__Exercícios propostos__
A) No texto sobre a mobilidade em Alcochete, que distinção atribuiu a APPLA ao Município?
B) Transcreva do texto sobre a mobilidade em Alcochete o trecho que começa em "Infelizmente para o" e termina em "Republicana de Alcochete.".
C) Continue o texto sobre a mobilidade urbana em Alcochete a partir da última frase apresentada.

__Texto de apoio__
▼▼▼

Em Setembro do ano passado, para orgulho do Município de Alcochete, a Associação Portuguesa de Planeadores do Território (APPLA) distinguiu este com a Bandeira de Ouro da Mobilidade, atendendo ao conjunto de trabalhos que segundo informação da CM eliminaram 70% dos obstáculos arquitectónicos, tornando o espaço público mais acessível a todos os cidadãos e privilegiando a circulação pedonal.
Todavia para o munícipe que se desloca diariamente a pé ou de bicicleta no concelho, bem como para o tão esperado turista que nos visita, nada disto é realmente perceptível! Será porque nunca aconteceu verdadeiramente com a dimensão anunciada e a Bandeira de Ouro recebida é igual ao Nobel do Obama? Ou seja, ainda não se fez nada mas “peguem” lá um prémio pois acreditamos que em seu tempo algo será feito!
Infelizmente para o Município a mobilidade urbana orientada ao cidadão como elemento primário à sociedade e não ao automóvel como se tem vindo a verificar ao longo das últimas décadas, é uma área de grande visibilidade pública que pela sua utilização directa é obviamente difícil de esconder a “obra-não-feita”. Sobretudo quando ambas as instituições responsáveis pela concretização de um verdadeiro modelo de mobilidade urbana, relativamente à construção, sinalização e fiscalização dos espaços destinados aos peões, se mostram tão desinteressadas como não cumpridoras das suas obrigações para com o cidadão, como é o caso do Município local e da Guarda Nacional Republicana de Alcochete.

▲▲▲

__Material fornecido__
▼▼▼

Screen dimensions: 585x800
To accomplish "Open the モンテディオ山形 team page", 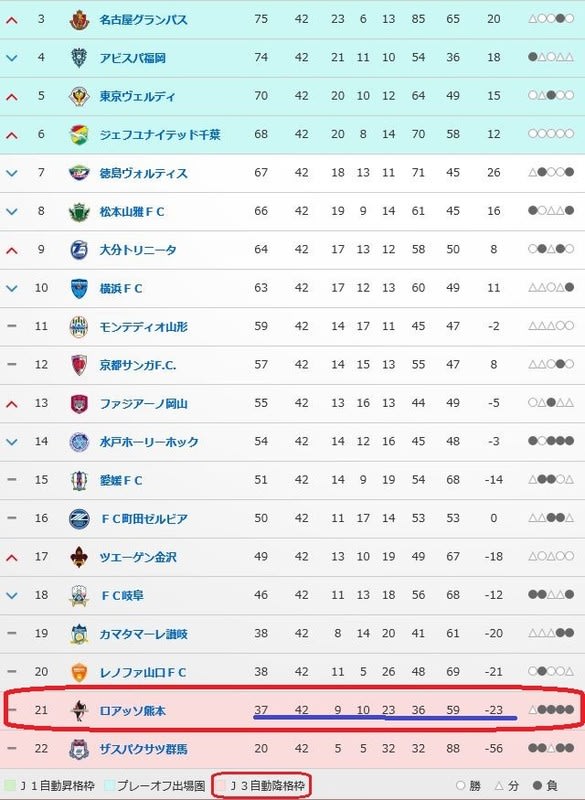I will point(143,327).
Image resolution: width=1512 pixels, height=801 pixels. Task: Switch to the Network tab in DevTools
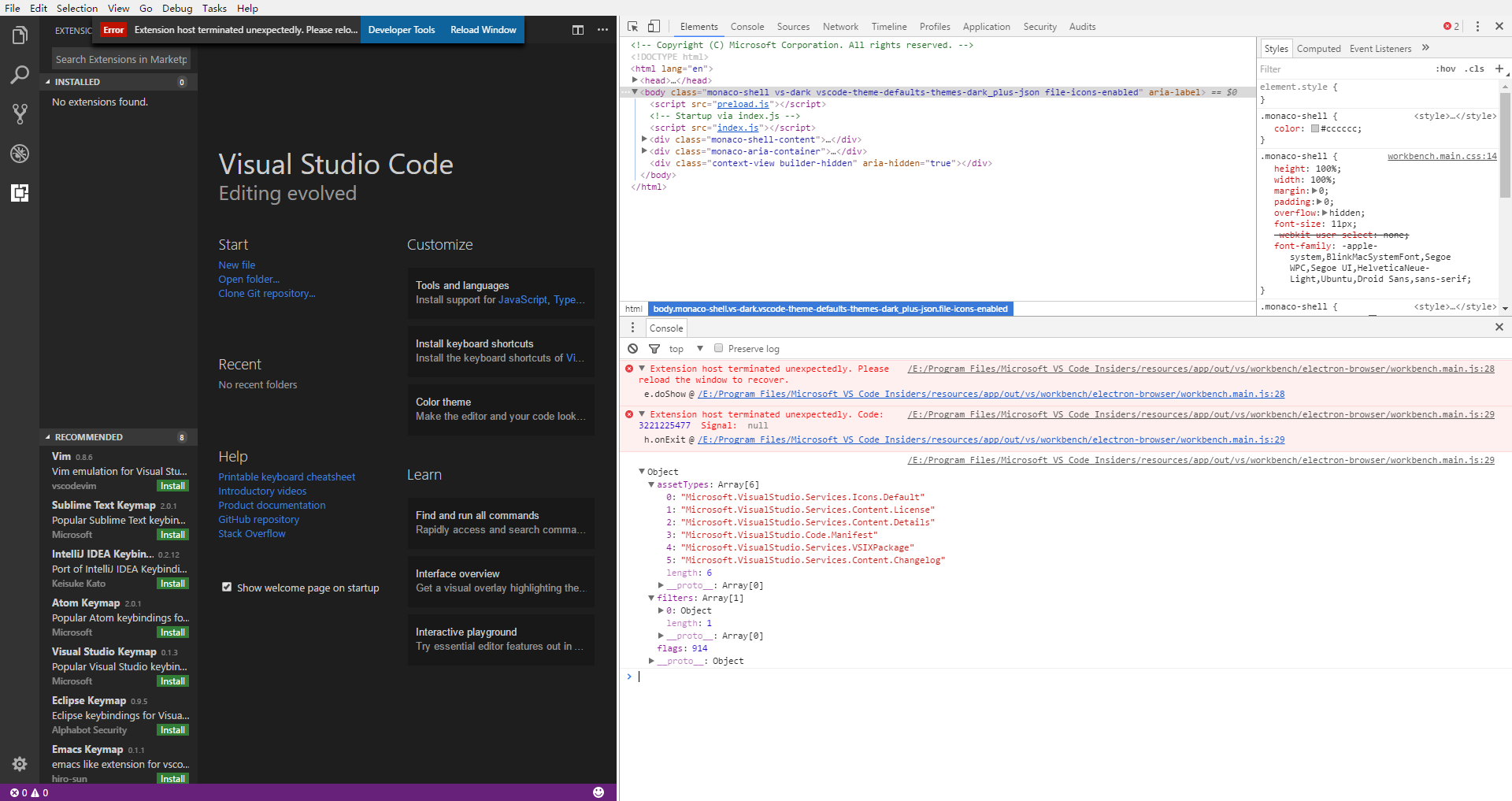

▲▲▲

__Soluções dos exercícios__
A) A Bandeira de Ouro da Mobilidade.

B)
Infelizmente para o Município a mobilidade urbana orientada ao cidadão como elemento primário à sociedade e não ao automóvel como se tem vindo a verificar ao longo das últimas décadas, é uma área de grande visibilidade pública que pela sua utilização directa é obviamente difícil de esconder a “obra-não-feita”. Sobretudo quando ambas as instituições responsáveis pela concretização de um verdadeiro modelo de mobilidade urbana, relativamente à construção, sinalização e fiscalização dos espaços destinados aos peões, se mostram tão desinteressadas como não cumpridoras das suas obrigações para com o cidadão, como é o caso do Município local e da Guarda Nacional Republicana de Alcochete.

C)
Afinal pagamos impostos para viver neste concelho mas a utilização do meio de locomoção mais primário, saudável e gratuito que conhecemos, nomeadamente as nossas pernas, é certamente limitada quer em segurança dado o risco de sermos atropelados ao sermos frequentemente convidados a caminhar na faixa de rodagem pela falta ou obstrução dos passeios, como o de esbarrarmos contra uns postes, contentores ou automóveis estacionados, bem como na possibilidade de levarmos uma lembrança para casa como os demais dejectos caninos encontrados em quase todos os espaços pedonais. Isto para quem caminha sem limitações físicas, pois quem infelizmente não o pode fazer como resultado de uma condição de mobilidade reduzida, como os mais idosos, deficientes, e bebés nos seus respectivos carrinhos, é vergonhoso e insultuoso o actual modelo em vigor no concelho.
Modelo este onde é sistemático o estacionamento ilegal de automóveis em cima dos passeios, embora o Código da Estrada no artigo 49º defina que é proibido parar ou estacionar nos locais destinados ao trânsito de peões sem excepções incorrendo à respectiva coima. E refira-se sem excepções pois estacionar em cima do passeio obstruindo o mesmo à passagem das pessoas, porque se quer o automóvel em frente à porta de casa por comodismo, à entrada do restaurante ou sobretudo para que este não fique ao sol, não só não está contemplado na lei como excepção como é um acto ilegal, abusivo e desrespeitador pelo próximo.
Pois facilmente se verifica num formato diário e sistemático que os passeios do concelho com maior incidência na vila de Alcochete estão obstruídos por automóveis, quer pelo facto do Município nada ter feito até à data para resolver o grave problema da falta de lugares de estacionamento, seja pela aposta em novos espaços como pela atribuição e marcação horizontal dos lugares existentes, quer pelo facto da Guarda Nacional Republicana local não cumprir de forma proactiva com a sua obrigação estabelecida na lei, dando lugar a um sentimento de impunidade a que os portugueses neste país já há muito se habituaram. NÃO COMPENSA SER CUMPRIDOR!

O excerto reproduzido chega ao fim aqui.